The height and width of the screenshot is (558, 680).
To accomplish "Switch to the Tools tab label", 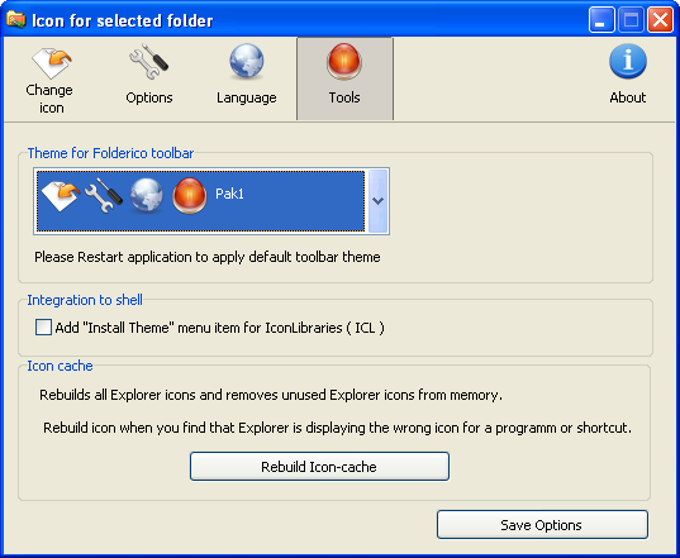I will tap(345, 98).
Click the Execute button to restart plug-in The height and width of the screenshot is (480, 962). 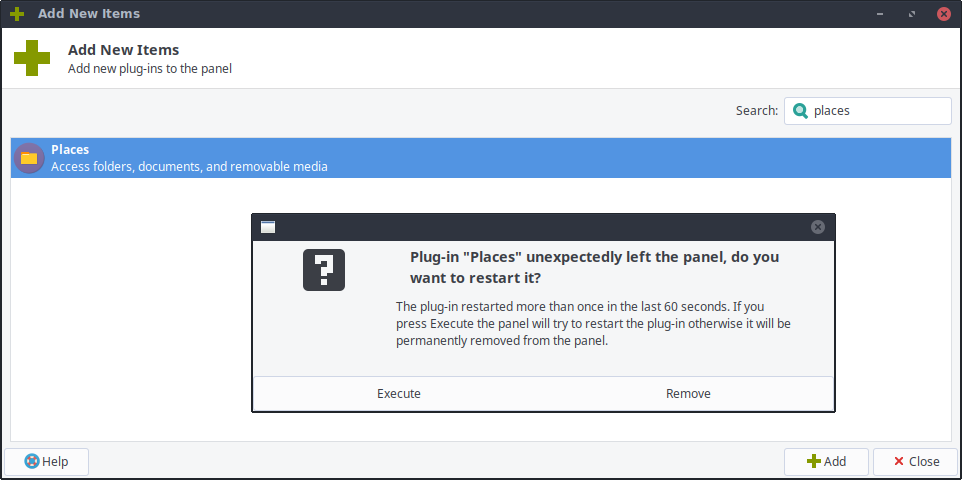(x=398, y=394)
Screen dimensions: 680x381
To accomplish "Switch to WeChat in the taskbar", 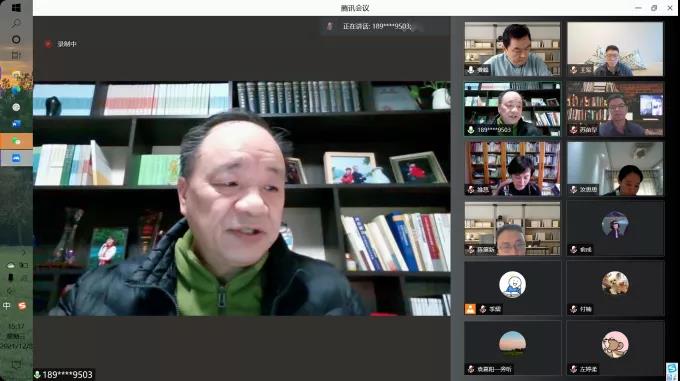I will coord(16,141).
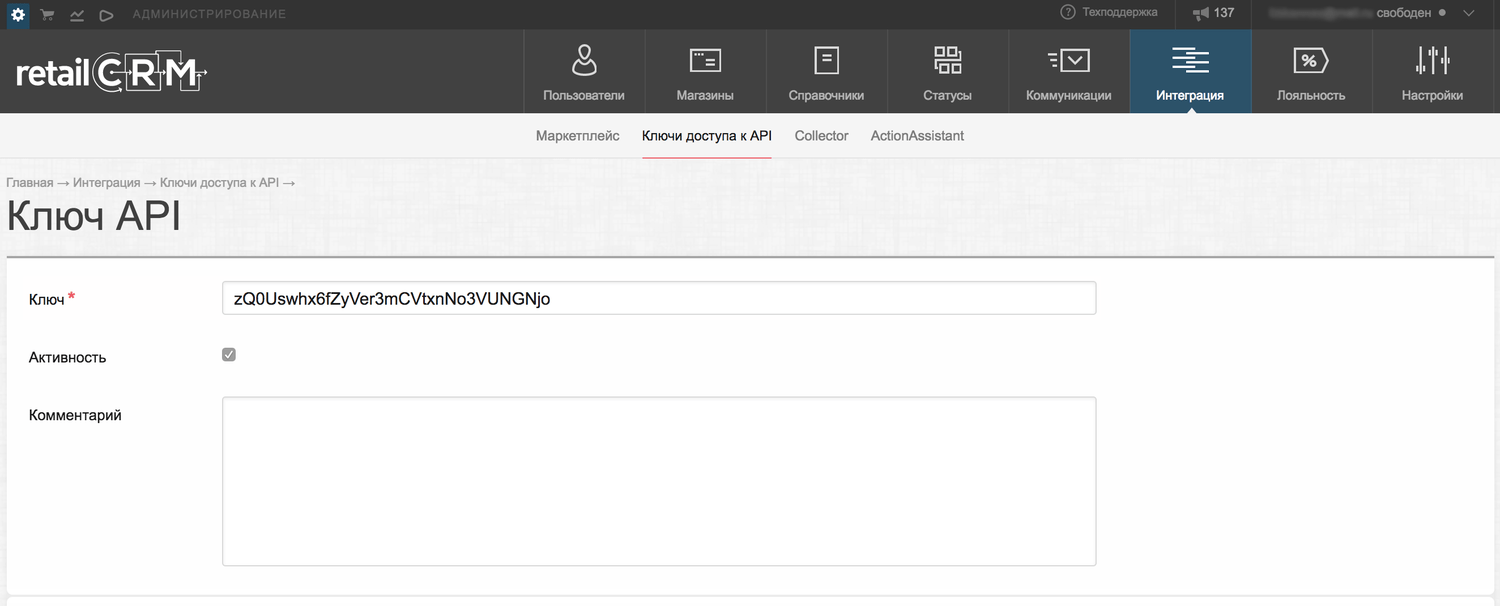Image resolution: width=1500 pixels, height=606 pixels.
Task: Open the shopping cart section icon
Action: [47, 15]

──────────────────────────────

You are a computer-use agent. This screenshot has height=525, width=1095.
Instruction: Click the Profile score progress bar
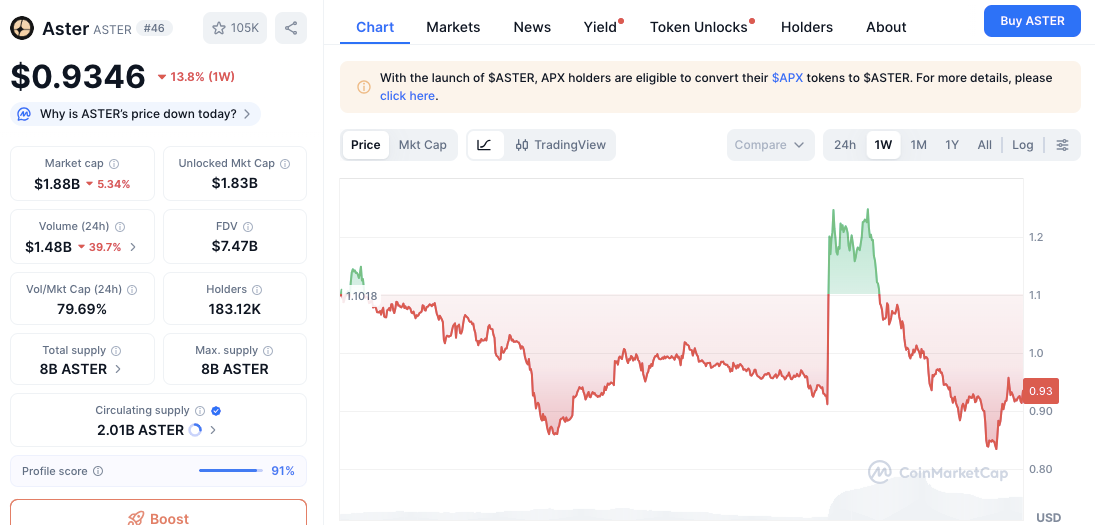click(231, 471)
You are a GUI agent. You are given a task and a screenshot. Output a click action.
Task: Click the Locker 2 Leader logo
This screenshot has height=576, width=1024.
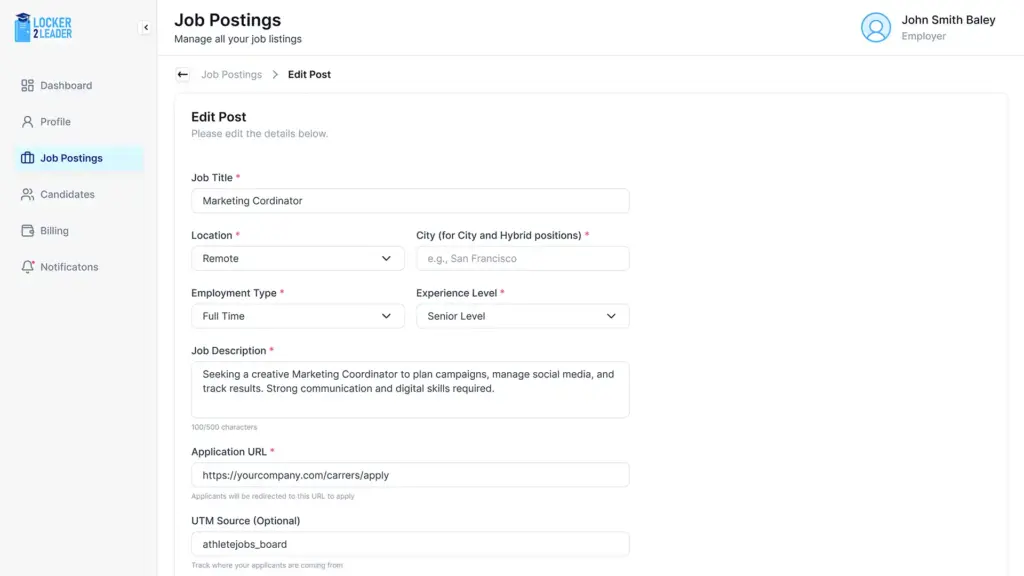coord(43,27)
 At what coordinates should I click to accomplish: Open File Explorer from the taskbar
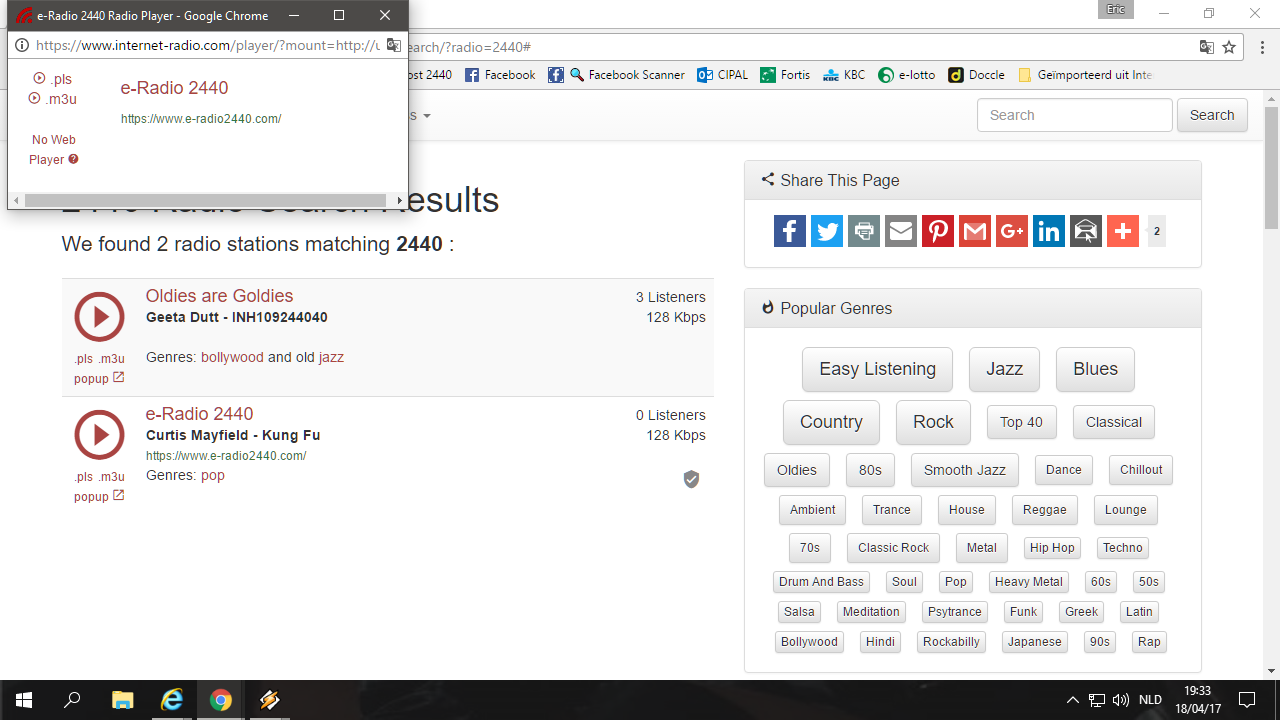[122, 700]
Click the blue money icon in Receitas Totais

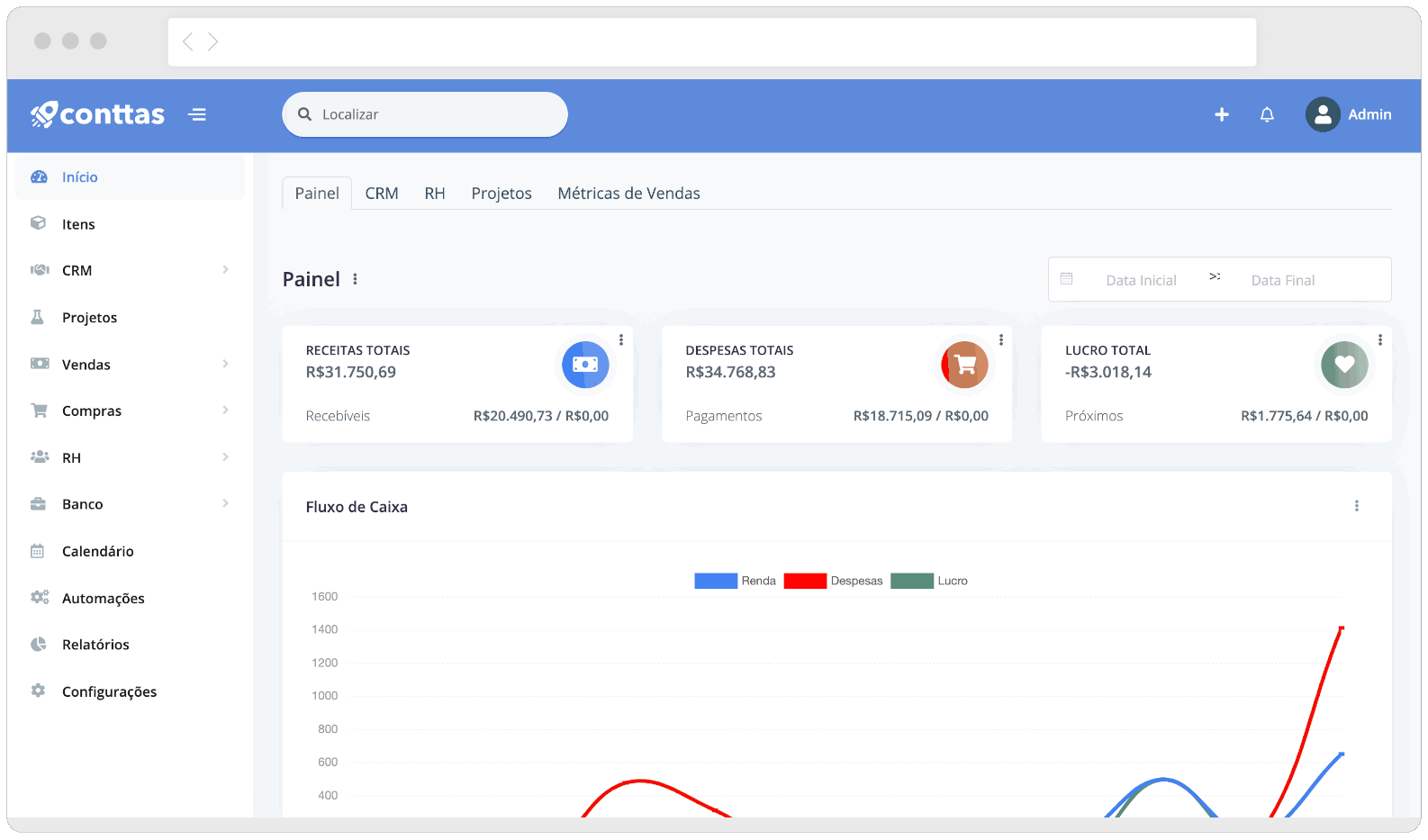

──────────────────────────────

▶ Required work:
How many lines in the records above contain the word "agent"? Reply with the number alone.

▶ Answer section:
2